I heard great story recently from a palomine who, when he was young and single, went off to buy a new duvet cover.  He asked the shop-girl where they were and picked one off the pile.  As she was still standing there he asked:
"Will this do?" 
To which she replied "What colour are the curtains?"
"I don't know"
"What colour are the carpets?
"No idea!"
I'm the same, I'm not colour blind but I throw on the nearest shirt each morning, neatly ironed by The Beloved because she doesn't want me to bring shame upon her.  It may or may not clash with my sweater or trousers.  I've noticed that, now I am genetically dead, female colleagues at work will occasionally remark on the fact that I've acquired new shoes [I bought a third functional pair this Summer] or cut my own hair. I've been clipping my own hair for about 20 years now: it's saved me about €1000 and minimised the requirement for me to talk about either last Saturday's match and United's prospects or where I've going for my holidays.

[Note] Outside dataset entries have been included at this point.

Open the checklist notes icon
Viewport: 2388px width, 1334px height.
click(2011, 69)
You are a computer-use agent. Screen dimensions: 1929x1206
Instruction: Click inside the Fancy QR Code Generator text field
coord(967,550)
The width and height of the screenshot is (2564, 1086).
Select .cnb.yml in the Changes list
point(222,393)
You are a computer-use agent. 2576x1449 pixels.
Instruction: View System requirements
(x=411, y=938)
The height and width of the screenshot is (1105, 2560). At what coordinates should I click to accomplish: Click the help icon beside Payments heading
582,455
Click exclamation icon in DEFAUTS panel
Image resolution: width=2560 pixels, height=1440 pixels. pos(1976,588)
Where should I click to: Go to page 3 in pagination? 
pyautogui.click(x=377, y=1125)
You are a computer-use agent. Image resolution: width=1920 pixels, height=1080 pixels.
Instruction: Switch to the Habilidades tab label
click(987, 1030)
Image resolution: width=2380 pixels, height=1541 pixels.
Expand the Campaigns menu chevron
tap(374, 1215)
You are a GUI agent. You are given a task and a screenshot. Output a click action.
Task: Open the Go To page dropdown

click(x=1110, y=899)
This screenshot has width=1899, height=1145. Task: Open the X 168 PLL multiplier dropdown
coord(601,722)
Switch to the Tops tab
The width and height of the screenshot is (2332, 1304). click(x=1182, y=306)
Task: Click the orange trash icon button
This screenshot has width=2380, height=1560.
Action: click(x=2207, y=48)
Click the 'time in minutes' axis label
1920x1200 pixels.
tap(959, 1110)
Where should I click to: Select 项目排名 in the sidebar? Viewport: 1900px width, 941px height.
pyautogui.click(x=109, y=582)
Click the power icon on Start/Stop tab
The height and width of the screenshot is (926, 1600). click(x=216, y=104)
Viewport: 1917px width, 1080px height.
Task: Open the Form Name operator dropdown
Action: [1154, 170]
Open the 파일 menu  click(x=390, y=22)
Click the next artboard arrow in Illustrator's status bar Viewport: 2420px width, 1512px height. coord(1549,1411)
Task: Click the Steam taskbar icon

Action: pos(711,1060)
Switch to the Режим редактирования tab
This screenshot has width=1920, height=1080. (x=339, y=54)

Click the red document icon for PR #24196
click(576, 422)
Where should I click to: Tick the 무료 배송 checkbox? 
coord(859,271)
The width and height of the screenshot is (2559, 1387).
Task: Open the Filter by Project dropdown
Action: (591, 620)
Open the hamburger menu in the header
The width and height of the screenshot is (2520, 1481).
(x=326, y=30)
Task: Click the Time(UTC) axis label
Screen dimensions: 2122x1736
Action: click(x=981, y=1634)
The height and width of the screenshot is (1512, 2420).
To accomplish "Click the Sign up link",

Other men definitely don't complement each other on their kit.  I'm with Dau.II on this, that failing to say nice things to or about people makes life unnecessarily hard, unforgiving and unhappy. Especially if we are prone to beefing and whingeing when things are not done to our exacting standards.


As an example of the positive effect of being complementary to people, you must check out this short film by Shea Glover. She went out in her community with her camera "to take pictures of things she found beautiful".  When she turned the camera on people, with the same principle in mind, the results [R] are transformative and, well, beautiful.